■ **Exercise instructions**:
Copy the stretch of records from the line that contains "This screenshot has height=499, width=748." through the line that contains "Task: Like the comment with 9 likes", character for character, and give only those lines.
··· Data excerpts ···
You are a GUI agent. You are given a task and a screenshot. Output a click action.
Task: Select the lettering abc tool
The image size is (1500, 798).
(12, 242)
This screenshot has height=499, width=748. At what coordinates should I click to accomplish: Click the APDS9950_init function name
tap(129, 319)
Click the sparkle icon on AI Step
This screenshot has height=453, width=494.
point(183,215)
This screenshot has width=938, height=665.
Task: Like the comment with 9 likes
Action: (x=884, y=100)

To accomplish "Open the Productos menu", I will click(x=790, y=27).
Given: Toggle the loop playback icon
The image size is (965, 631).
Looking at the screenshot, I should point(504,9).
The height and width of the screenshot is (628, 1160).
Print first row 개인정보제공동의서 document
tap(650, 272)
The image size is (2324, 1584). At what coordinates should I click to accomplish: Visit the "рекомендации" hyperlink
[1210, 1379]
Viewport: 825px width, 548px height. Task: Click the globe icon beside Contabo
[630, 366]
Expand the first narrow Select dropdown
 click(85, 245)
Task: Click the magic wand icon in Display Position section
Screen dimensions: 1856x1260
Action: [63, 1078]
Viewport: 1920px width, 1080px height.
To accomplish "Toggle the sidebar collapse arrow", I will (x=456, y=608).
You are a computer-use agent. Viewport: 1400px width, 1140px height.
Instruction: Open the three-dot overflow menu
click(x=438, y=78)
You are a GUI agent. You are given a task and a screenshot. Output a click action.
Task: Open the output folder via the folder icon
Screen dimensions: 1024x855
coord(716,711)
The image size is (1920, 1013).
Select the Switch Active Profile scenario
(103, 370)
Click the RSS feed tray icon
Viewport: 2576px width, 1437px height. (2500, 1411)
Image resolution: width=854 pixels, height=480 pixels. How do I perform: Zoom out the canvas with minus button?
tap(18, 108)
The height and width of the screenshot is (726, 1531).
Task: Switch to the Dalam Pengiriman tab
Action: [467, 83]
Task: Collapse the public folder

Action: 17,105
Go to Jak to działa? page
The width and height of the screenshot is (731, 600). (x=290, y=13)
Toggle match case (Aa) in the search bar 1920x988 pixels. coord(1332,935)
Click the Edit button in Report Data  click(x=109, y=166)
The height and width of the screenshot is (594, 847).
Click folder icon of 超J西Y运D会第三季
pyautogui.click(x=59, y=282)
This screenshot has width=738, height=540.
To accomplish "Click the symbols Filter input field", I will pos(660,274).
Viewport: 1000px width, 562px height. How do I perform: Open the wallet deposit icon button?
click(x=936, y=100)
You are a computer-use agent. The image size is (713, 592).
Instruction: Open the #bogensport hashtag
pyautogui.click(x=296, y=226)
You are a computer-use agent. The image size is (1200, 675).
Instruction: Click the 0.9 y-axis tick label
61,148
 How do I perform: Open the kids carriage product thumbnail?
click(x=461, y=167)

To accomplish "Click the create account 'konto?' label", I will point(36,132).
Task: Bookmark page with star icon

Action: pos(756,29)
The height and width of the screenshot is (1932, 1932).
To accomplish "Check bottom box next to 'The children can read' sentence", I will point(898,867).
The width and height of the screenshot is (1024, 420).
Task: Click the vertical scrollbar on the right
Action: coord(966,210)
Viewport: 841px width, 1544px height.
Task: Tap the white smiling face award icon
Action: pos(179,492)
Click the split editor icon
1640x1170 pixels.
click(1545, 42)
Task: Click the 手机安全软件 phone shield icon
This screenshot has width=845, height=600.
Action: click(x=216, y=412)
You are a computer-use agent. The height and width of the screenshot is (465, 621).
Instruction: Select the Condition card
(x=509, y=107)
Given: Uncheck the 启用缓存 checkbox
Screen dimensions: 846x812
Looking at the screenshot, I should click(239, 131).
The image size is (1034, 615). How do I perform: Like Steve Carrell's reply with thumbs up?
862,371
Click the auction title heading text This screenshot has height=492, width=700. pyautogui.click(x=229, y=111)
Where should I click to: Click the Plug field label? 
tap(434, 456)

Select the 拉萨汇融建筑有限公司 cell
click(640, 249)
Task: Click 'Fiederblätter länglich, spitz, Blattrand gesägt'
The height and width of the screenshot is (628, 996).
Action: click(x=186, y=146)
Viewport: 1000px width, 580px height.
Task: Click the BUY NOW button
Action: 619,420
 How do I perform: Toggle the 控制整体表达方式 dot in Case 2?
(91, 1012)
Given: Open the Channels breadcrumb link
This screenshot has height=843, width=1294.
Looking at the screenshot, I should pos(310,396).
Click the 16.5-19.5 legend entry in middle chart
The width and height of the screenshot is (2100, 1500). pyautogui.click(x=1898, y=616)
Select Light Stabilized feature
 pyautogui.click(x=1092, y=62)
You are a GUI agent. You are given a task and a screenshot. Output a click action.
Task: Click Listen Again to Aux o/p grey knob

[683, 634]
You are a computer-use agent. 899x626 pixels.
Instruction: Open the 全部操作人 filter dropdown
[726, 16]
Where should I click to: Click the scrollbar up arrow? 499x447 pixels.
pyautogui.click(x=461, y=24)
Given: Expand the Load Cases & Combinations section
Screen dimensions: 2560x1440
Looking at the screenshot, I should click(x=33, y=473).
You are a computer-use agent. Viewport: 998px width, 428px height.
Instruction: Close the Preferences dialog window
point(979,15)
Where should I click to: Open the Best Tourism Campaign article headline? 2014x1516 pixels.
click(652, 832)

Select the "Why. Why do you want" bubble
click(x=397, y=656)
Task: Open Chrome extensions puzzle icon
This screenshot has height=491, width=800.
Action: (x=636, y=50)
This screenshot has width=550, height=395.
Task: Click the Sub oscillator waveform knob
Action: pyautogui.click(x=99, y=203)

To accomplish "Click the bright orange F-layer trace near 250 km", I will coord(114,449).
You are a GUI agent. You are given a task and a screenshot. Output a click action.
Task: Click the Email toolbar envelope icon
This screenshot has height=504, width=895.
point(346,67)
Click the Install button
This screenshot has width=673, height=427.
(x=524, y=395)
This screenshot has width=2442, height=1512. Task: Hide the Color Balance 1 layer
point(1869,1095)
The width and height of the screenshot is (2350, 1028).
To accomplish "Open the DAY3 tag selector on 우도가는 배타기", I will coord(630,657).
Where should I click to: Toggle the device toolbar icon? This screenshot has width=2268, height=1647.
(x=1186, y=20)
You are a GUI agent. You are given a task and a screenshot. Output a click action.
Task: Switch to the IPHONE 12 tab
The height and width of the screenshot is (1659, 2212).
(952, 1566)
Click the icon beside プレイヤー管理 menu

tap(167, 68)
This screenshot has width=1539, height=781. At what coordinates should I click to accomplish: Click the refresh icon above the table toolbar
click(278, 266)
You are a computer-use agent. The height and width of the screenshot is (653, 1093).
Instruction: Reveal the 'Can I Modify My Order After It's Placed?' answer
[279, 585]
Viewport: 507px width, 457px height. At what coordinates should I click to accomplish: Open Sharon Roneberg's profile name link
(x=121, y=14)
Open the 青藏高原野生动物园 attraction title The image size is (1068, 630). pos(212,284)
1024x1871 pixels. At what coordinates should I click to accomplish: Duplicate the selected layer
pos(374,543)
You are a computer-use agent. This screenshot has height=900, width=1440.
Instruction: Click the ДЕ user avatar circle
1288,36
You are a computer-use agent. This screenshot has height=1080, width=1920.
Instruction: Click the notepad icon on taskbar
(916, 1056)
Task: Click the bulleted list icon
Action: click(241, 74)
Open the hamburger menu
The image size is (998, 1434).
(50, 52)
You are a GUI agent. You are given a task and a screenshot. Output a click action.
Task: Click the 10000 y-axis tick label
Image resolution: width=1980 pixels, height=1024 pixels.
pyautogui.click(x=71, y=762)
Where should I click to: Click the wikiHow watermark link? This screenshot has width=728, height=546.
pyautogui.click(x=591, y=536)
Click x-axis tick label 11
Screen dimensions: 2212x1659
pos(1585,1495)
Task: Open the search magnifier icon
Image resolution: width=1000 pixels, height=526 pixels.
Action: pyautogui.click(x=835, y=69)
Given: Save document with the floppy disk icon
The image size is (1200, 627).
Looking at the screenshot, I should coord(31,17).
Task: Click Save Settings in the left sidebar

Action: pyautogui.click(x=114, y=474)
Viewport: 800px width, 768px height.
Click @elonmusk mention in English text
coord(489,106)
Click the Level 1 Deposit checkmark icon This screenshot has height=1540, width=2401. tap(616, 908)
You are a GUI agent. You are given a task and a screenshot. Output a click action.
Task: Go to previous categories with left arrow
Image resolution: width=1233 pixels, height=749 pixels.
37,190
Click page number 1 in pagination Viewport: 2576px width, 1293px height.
···
■ **Finished task**:
This screenshot has height=499, width=748. At what coordinates should I click to accomplish: Click the APDS9950_init function name
tap(129, 319)
Click the sparkle icon on AI Step
This screenshot has height=453, width=494.
point(183,215)
This screenshot has width=938, height=665.
Task: Like the comment with 9 likes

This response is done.